Pragmatic Druidry

I’ve recently been working on the newly relaunched (*) web site of The Druid Network, moving pages across from the old site to the new, refreshing where appropriate and culling likewise and finding areas where new inspiration would be useful. One area where I’m seeing a gap is in what I call Pragmatic Druidry, and I can already hear the indrawn breaths and gasps of disbelief! How can one be pragmatic in ones spirituality, in ones lifestyle, in ones Druidry?

But aren’t we all balancing living in the real world, with all it’s attendant horrors of casual disrespect, disregard and dishonour, whilst trying valiantly to maintain our relationships with the planet, our local contacts with deity, our family and our tribe? At a minimum, that balancing is one in which you are using a wide network of electrical infrastructure, fossil fuel and rare metals, simply to read this waffling and unimportant web post…

Druidry is at its heart a path of relationship creation and maintenance, between the Druid and the inspirited landscape, via the gods each Druid recognises, to the ‘verse as a whole. that holds true whether one is a polytheist, pantheist, monotheist, or even (for a given value of god) atheist. In any worthwhile relationship, it is crucial that one side respects the other and vice versa. When the relationship goes sour, either it breaks up, or turns into one of abuse. In our relationships with the planet, she can’t run away. If we abuse her, she just takes it, until the day perhaps that she bites back (which will hurt).

In terms of worthwhile relationship, it follows that environmentalism is a positive human trait. We have an understanding of our impact upon the ecology of our landscape, of our world, and of the consequences of “being a bad partner”. Most of the developed world now accepts that we cannot simply continue to overpopulate the planet, pollute the planet, deplete the resources of the planet, and remain immune to the consequences – and yet in the main we continue to do exactly that. Nature is indeed ‘red in tooth and claw’, and the relationship the fox has with the chicken is different but no less natural than the hen with her chick. Are we the fox, to our Earth, or the chick?
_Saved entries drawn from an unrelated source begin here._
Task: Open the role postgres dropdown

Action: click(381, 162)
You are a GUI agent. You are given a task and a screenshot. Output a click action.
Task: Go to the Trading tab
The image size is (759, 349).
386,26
So we live in the world we inherited from our parents, and while we will hand it on, one way or another, to our children we have to live for today. Does that mean an unthinking use of resource? Of course not. but it does mean for many of us we have to balance our needs, wants and desires with the costs to our relationships, with our parents, with our children and with our planet. And in spiritual or religious terms also with the gods we honour, the spirits of the places we revere, and with the essence of the path we purport to walk.

I’m faced with balancing my relationships in a Druid sense with living in the world around me, and working in an industrial environment. It’s something that causes crises from time to time, and occasionally I recognise that I am pushing too hard on my side of the scales. And that’s a part of having a relationship too… Sometimes I am a poor partner.

bish 05/2013ce

(*) this was of course during the transition from the original to the previous version of the TDN website, but the ideas expressed here hold true just as much now as they did then.